« J’aime être dans la transmission. Accompagner l’autre, l’aider »

Simon Marchal, courtier en prêts immobiliers chez Sol-Fin, agence de Toulouse.

Ne craignez pas de dire à Simon Marchal que vous ne comprenez rien au montage d’un dossier de prêt. Ce courtier n’est jamais aussi épanoui que lorsqu’il a le sentiment d’apporter à l’autre la solution qu’il n’a pas. Technico-commercial durant plus de 10 ans, président d’une association sportive de swimrun, accompagnateur en montagne, ce Toulousain « pur souche » aime « être dans la transmission. Découvrir l’autre, l’aider. Je fonctionne beaucoup autour de la notion de bienveillance ».

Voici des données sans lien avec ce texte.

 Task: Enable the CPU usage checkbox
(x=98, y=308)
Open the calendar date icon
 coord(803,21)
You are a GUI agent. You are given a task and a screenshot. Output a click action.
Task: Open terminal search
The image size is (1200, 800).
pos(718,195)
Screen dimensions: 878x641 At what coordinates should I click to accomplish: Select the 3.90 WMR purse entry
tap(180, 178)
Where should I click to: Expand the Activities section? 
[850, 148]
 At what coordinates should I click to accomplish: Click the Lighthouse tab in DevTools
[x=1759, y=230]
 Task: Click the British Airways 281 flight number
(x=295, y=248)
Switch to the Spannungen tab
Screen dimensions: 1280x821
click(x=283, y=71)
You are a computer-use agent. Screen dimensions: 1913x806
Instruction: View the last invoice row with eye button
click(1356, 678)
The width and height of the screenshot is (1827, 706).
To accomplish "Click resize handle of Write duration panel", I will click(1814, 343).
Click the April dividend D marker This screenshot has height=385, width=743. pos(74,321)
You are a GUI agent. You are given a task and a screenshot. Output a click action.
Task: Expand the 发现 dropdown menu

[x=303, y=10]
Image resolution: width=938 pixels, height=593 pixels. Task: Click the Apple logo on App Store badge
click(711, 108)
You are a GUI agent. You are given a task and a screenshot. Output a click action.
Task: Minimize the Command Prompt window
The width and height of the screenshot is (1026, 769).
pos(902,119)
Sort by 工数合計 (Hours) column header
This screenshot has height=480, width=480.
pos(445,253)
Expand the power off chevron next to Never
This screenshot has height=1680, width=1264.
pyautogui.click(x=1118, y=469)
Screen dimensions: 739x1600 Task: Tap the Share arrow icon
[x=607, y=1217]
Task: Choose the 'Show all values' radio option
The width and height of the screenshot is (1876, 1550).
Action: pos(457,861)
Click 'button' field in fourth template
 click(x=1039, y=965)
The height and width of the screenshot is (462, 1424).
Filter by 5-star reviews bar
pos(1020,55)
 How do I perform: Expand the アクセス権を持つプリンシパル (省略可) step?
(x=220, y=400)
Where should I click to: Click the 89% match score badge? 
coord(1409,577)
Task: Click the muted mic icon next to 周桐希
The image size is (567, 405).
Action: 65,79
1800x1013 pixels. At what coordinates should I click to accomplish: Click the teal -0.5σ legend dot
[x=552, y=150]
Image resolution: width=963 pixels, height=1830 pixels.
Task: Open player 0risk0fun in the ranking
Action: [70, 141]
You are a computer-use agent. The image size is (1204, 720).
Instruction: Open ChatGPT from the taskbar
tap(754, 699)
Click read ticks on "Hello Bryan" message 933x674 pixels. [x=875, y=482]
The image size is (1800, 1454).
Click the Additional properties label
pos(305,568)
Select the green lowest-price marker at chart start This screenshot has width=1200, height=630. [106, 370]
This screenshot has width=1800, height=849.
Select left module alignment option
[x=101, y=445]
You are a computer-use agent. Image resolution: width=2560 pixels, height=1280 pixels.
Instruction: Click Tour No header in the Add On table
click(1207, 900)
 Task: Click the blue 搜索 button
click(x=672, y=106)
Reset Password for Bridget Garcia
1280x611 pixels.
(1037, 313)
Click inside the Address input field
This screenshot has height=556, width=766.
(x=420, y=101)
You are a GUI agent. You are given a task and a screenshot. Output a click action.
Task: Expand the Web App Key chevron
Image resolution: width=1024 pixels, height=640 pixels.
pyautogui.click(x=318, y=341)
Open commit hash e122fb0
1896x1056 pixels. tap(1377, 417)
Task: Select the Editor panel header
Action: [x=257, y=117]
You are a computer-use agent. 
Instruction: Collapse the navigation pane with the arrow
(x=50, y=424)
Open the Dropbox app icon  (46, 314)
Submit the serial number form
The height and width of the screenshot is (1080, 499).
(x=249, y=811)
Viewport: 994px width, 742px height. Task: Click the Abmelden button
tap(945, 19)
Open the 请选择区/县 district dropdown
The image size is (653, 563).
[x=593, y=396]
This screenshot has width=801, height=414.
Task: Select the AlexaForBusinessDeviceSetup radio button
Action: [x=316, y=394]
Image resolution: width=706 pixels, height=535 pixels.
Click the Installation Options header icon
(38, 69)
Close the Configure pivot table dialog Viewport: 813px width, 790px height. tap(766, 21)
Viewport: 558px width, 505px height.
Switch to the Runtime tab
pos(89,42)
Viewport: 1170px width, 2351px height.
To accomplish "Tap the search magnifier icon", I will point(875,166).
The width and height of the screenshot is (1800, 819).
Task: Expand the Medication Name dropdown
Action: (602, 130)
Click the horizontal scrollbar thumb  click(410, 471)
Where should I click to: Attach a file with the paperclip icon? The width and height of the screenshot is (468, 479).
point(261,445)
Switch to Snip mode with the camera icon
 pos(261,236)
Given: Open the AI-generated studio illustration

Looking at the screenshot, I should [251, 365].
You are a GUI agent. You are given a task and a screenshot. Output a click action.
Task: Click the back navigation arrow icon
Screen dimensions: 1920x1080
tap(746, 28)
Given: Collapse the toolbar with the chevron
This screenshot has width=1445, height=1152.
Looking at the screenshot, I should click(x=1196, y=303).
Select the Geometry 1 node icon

Un état d’esprit qu’il avait d’ailleurs tout de suite décelé dans le métier de courtier en prêt immobilier, lorsqu’il en avait sollicité un pour l’achat de sa première maison en 2007. Commercial à l’époque, Simon Marchal avait même songé, déjà, à en faire son métier. Il attendra finalement 12 ans avant de sauter le pas.

Entretemps, diplômé d’un BTS en commerce international à l’ESARC-CEFIRE, ce sportif accompli a travaillé 4 ans comme commercial pour un fabricant mondialement connu de pièces détachées de vélos, puis technico-commercial dans le secteur de la boulangerie avant d’être recruté par l’un des leaders de la prothèse orthopédique. « Durant 7 ans, j’ai parcouru le Sud-Ouest de la France. Je visitais les médecins urgentistes, je formais les pharmaciens… Ma force était de transmettre des connaissances aux autres afin qu’ils puissent s’élever en compétences dans un domaine spécifique. »
Son esprit de leader donne envie à Simon Marchal de changer de cap professionnel. C’est à ce moment-là qu’il entend parler du projet de développement de Sol-Fin sur la région toulousaine. Sa rencontre avec Julien Bely, l’un des fondateurs de l’agence de courtage, est déterminante. « J’ai découvert une véritable famille dont la solidarité et la bienveillance sont les bases. »
Désormais diplômé, Simon Marchal a ouvert l’agence de Toulouse en avril 2019. Il sera bientôt rejoint par 3 autres courtiers. Un challenge qu’il a hâte de relever. Avec, toujours à l’esprit, l’adage de l’explorateur Jean-Louis Étienne : « On ne repousse pas ses limites, on les découvre ».